General characteristics
- Displacement: 4,023 tons (light)
- Length: 441 ft 6 in (134.57 m)
- Beam: 56 ft 11 in (17.35 m)
- Draft: 28 ft 4 in (8.64 m)
- Speed: 11 knots
- Complement: 228
- Armament: 1 x 5 in (130 mm), 4 x 40 mm

= USS Indus =

Cargo ship of the United States Navy

USS Indus (AKN-1) was the lead ship of the Indus-class of converted Liberty ship net cargo ships in the service of the United States Navy in World War II. Named after the constellation Indus, it was the only ship of the Navy to bear this name.

Indus was laid down 4 October 1943 as liberty ship SS Theodore Roosevelt (MCE hull 1814) by Bethlehem-Fairfield Shipyard, Baltimore, Maryland, under a Maritime Commission contract; launched 29 October 1943; sponsored by Mrs. William MacMillan, granddaughter of President Theodore Roosevelt; acquired by the Navy 5 November 1943; converted at the Maryland Drydock Company; and renamed Indus. She commissioned 15 February 1944.

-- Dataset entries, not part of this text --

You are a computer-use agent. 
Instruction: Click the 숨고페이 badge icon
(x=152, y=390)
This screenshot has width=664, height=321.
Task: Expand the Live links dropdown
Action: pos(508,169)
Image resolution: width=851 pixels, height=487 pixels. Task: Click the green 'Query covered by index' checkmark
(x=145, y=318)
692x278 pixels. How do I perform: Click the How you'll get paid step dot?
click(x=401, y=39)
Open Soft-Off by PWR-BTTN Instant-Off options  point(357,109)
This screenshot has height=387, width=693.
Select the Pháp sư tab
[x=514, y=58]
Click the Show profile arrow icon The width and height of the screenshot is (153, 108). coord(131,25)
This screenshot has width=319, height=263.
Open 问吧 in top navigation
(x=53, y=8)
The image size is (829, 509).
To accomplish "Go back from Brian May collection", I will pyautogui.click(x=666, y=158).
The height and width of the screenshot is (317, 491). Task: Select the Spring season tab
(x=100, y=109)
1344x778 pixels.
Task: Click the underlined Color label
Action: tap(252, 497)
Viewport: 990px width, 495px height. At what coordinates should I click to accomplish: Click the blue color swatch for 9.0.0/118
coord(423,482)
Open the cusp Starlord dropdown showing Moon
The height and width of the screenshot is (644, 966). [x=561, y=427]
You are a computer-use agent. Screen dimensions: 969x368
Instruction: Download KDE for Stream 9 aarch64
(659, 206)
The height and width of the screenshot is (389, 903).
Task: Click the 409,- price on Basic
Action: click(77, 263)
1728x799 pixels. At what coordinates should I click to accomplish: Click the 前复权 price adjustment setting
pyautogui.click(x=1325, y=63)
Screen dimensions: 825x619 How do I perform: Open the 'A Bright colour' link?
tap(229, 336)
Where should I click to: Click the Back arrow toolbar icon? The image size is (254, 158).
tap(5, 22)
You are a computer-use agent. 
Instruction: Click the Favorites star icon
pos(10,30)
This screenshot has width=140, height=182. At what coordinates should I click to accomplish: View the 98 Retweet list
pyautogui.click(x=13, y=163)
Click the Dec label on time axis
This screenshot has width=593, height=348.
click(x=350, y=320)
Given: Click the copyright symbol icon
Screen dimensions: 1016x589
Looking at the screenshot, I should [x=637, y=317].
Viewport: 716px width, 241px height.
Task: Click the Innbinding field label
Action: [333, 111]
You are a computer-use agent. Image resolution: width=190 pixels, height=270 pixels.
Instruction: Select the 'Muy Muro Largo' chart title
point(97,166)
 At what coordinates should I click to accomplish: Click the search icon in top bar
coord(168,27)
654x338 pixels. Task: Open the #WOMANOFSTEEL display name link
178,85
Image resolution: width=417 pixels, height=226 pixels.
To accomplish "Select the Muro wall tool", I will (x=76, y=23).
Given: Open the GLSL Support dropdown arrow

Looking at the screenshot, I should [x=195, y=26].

After the installation of additional equipment at Norfolk, the net cargo ship conducted shakedown in the Chesapeake Bay until 14 March 1944. She sailed from Norfolk 1 April for the Pacific theater, via the Canal Zone, and arrived Espiritu Santo 12 May 1944. Her first assignment was the installation of nets in Seeadler Harbor, and she arrived there 1 June 1944 to direct and support the work of net-laying ships. With these important anti-torpedo nets completed, the ship departed 29 July to load gear at Milne Bay, New Guinea, arriving Mios Woendi to install nets 30 August. Indus then returned to Milne Bay 27 September, and soon afterward became flagship for Commander 7th Fleet Service Forces during the Leyte operation. She sailed 12 October for Hollandia and arrived Leyte Gulf 24 October to support that vital operation. The versatile ship issued stores and did repair work during this period, and during the numerous air raids shot down at least two Japanese aircraft. She departed 6 December for Hollandia where she loaded additional gear and provisions.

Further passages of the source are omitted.